▶ [Work instructions] A copy is needed of each line in the records that has the word "number".

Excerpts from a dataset
== Segment start ==
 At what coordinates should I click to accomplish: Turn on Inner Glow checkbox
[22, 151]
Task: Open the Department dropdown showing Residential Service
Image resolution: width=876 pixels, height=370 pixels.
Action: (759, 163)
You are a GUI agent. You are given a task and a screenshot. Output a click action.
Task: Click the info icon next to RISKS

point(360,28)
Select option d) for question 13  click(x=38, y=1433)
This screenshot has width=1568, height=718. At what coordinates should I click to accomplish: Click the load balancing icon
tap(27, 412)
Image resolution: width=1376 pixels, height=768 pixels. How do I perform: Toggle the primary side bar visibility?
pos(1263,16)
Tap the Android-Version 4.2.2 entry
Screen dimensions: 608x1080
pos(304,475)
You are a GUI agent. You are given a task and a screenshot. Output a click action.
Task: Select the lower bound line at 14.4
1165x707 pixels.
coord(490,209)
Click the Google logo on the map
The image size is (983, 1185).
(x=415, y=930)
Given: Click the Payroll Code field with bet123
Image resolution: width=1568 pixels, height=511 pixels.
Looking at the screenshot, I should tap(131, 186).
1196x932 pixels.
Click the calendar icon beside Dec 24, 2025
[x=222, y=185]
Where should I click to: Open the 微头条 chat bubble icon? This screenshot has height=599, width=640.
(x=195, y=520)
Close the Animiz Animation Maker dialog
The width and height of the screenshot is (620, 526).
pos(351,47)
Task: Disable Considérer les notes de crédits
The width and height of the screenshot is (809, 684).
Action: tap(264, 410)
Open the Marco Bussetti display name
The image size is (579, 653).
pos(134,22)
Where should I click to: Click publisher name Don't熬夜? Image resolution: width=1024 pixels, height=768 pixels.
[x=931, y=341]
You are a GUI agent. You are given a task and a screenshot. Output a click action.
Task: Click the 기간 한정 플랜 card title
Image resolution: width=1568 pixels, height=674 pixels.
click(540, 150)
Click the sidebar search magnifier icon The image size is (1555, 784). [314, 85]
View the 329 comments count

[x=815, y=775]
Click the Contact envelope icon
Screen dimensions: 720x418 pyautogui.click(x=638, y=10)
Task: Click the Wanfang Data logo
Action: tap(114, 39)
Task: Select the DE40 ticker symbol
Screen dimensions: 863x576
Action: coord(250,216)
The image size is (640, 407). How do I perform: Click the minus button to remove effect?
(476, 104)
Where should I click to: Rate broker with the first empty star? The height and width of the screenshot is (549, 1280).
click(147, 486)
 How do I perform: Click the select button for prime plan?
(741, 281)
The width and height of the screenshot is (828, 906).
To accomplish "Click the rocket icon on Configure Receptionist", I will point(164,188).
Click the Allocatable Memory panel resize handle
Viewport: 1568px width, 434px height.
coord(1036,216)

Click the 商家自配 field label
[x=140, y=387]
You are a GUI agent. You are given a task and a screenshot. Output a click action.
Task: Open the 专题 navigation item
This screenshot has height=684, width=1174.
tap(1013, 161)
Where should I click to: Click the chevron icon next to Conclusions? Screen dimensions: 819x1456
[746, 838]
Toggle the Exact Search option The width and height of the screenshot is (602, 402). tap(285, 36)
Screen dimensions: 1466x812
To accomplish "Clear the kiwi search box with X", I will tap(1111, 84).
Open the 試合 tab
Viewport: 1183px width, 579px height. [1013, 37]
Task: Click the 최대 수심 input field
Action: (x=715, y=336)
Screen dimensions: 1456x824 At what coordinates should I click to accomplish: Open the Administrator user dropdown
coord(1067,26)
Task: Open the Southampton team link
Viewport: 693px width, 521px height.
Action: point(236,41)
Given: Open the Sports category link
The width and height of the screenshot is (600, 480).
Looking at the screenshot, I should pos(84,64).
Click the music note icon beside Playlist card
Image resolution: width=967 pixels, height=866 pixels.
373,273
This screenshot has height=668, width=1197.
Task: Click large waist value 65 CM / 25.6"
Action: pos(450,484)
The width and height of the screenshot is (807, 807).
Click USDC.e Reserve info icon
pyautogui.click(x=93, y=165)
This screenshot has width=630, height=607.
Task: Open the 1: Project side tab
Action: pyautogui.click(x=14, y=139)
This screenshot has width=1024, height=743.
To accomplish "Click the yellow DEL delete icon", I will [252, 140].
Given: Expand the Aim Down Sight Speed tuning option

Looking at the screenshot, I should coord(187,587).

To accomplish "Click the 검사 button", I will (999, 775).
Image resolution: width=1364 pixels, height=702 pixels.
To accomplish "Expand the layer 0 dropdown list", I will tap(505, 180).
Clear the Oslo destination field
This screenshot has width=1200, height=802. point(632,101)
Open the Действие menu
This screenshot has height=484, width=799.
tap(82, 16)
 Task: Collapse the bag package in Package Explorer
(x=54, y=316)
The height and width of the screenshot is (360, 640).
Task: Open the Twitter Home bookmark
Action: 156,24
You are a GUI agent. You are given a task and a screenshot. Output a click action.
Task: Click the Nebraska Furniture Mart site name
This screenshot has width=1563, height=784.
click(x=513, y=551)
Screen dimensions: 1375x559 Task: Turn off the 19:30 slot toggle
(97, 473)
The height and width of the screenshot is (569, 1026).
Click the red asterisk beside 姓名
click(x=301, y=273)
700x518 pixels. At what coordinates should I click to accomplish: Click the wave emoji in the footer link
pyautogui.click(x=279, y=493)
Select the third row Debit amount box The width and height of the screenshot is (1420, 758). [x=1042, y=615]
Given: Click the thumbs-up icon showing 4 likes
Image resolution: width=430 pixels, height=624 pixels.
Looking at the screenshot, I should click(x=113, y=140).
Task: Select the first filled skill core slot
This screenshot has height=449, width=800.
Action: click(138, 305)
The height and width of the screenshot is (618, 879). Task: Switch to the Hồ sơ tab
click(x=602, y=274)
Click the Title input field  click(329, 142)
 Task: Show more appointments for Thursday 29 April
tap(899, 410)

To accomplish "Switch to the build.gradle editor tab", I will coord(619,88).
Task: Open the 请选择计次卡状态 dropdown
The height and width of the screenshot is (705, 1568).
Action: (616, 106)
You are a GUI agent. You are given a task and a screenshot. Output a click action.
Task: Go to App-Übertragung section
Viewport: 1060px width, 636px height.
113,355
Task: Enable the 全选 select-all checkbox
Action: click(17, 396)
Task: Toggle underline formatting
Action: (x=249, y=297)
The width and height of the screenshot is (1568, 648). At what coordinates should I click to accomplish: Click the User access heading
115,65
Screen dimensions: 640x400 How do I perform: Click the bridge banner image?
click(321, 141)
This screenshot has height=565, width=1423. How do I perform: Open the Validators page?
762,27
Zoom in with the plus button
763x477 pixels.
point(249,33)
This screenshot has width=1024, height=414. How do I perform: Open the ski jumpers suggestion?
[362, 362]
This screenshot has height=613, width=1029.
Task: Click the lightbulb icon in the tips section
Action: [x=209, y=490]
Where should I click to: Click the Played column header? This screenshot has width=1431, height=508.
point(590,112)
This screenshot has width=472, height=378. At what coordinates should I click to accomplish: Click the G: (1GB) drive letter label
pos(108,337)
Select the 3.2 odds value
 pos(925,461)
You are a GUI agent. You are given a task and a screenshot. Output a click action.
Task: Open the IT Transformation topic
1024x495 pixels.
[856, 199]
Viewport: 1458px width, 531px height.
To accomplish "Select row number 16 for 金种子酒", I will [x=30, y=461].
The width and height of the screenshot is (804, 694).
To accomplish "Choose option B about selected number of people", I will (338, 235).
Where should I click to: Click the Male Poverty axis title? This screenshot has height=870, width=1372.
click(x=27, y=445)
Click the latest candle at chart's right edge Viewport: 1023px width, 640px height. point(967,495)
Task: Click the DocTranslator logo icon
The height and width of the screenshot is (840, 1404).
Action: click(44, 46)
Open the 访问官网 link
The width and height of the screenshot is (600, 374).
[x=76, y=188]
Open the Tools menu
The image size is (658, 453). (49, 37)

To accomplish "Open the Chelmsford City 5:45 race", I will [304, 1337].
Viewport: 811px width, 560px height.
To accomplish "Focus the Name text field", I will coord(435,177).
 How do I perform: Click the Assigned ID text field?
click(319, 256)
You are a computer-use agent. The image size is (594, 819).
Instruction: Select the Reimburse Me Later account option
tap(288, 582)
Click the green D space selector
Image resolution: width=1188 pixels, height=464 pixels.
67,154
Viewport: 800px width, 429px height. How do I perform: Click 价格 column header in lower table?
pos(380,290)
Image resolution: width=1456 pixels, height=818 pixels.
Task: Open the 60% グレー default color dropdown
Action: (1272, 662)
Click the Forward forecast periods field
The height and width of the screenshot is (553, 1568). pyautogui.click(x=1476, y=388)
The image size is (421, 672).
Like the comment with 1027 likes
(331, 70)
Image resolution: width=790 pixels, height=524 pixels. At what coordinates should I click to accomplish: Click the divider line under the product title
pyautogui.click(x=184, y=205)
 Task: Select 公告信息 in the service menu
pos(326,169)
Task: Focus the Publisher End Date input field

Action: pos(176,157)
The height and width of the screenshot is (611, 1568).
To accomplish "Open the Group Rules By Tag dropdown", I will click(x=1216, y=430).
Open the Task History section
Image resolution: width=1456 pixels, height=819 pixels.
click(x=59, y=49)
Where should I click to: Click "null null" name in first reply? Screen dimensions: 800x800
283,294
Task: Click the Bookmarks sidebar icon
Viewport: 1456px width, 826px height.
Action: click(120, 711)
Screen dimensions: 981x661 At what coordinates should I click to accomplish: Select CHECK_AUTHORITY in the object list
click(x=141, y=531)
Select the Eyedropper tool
== Segment end ==
▶ [Output for this exercise]
To accomplish "Select row number 16 for 金种子酒", I will [x=30, y=461].
To accomplish "Choose option B about selected number of people", I will (338, 235).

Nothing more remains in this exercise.